__EXERCISE REQUIREMENTS__
Reproduce the material below, changing every "Given" to "Instruction" and keeping everything else identical.
◇ ◇ ◇ ◇ ◇ ◇ ◇
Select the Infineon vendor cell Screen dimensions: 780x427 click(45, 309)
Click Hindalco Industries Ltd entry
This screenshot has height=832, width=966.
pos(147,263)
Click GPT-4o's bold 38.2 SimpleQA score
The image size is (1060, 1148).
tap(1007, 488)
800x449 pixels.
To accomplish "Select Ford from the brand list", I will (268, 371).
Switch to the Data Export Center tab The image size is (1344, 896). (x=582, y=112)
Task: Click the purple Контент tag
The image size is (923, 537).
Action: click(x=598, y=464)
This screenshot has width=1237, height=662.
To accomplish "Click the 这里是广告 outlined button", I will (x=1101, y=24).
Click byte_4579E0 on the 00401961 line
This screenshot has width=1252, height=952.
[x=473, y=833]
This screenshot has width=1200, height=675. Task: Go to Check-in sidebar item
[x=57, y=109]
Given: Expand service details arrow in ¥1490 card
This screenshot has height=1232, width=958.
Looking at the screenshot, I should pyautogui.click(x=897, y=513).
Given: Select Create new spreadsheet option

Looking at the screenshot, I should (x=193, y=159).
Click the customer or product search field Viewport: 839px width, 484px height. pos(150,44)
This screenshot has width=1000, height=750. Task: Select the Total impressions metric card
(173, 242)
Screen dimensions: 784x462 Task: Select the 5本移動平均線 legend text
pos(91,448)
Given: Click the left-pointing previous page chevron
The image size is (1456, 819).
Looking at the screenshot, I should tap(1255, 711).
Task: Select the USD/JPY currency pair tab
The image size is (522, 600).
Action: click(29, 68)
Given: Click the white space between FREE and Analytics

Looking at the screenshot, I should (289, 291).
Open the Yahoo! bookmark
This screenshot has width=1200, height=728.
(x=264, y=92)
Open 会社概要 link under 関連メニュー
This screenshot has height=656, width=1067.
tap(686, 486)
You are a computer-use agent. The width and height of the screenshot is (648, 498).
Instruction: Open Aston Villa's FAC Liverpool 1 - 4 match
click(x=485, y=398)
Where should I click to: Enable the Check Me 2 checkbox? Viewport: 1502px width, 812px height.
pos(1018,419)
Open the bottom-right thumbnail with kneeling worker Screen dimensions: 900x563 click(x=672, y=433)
◇ ◇ ◇ ◇ ◇ ◇ ◇
__CORRECT ANSWER__
Select the Infineon vendor cell Screen dimensions: 780x427 click(45, 309)
Click Hindalco Industries Ltd entry
This screenshot has height=832, width=966.
pos(147,263)
Click GPT-4o's bold 38.2 SimpleQA score
The image size is (1060, 1148).
tap(1007, 488)
800x449 pixels.
To accomplish "Select Ford from the brand list", I will (268, 371).
Switch to the Data Export Center tab The image size is (1344, 896). (x=582, y=112)
Task: Click the purple Контент tag
The image size is (923, 537).
Action: click(x=598, y=464)
This screenshot has width=1237, height=662.
To accomplish "Click the 这里是广告 outlined button", I will (x=1101, y=24).
Click byte_4579E0 on the 00401961 line
This screenshot has width=1252, height=952.
[x=473, y=833]
This screenshot has width=1200, height=675. Task: Go to Check-in sidebar item
[x=57, y=109]
Instruction: Expand service details arrow in ¥1490 card
This screenshot has height=1232, width=958.
Looking at the screenshot, I should pyautogui.click(x=897, y=513).
Instruction: Select Create new spreadsheet option

Looking at the screenshot, I should (x=193, y=159).
Click the customer or product search field Viewport: 839px width, 484px height. pos(150,44)
This screenshot has width=1000, height=750. Task: Select the Total impressions metric card
(173, 242)
Screen dimensions: 784x462 Task: Select the 5本移動平均線 legend text
pos(91,448)
Instruction: Click the left-pointing previous page chevron
The image size is (1456, 819).
Looking at the screenshot, I should tap(1255, 711).
Task: Select the USD/JPY currency pair tab
The image size is (522, 600).
Action: click(29, 68)
Instruction: Click the white space between FREE and Analytics

Looking at the screenshot, I should (289, 291).
Open the Yahoo! bookmark
This screenshot has width=1200, height=728.
(x=264, y=92)
Open 会社概要 link under 関連メニュー
This screenshot has height=656, width=1067.
tap(686, 486)
You are a computer-use agent. The width and height of the screenshot is (648, 498).
Instruction: Open Aston Villa's FAC Liverpool 1 - 4 match
click(x=485, y=398)
Where should I click to: Enable the Check Me 2 checkbox? Viewport: 1502px width, 812px height.
pos(1018,419)
Open the bottom-right thumbnail with kneeling worker Screen dimensions: 900x563 click(x=672, y=433)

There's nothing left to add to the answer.